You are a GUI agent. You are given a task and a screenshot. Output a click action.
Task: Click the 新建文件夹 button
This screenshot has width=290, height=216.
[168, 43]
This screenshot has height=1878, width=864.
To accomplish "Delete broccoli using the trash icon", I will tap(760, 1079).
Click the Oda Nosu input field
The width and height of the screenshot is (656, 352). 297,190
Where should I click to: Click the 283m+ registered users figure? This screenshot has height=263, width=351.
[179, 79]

::::::

What the task asks>
Starting from the line with "This screenshot has height=1878, width=864." and ending with the final line of the data, quote every line exactly, both ends included.

Result>
This screenshot has height=1878, width=864.
To accomplish "Delete broccoli using the trash icon", I will tap(760, 1079).
Click the Oda Nosu input field
The width and height of the screenshot is (656, 352). 297,190
Where should I click to: Click the 283m+ registered users figure? This screenshot has height=263, width=351.
[179, 79]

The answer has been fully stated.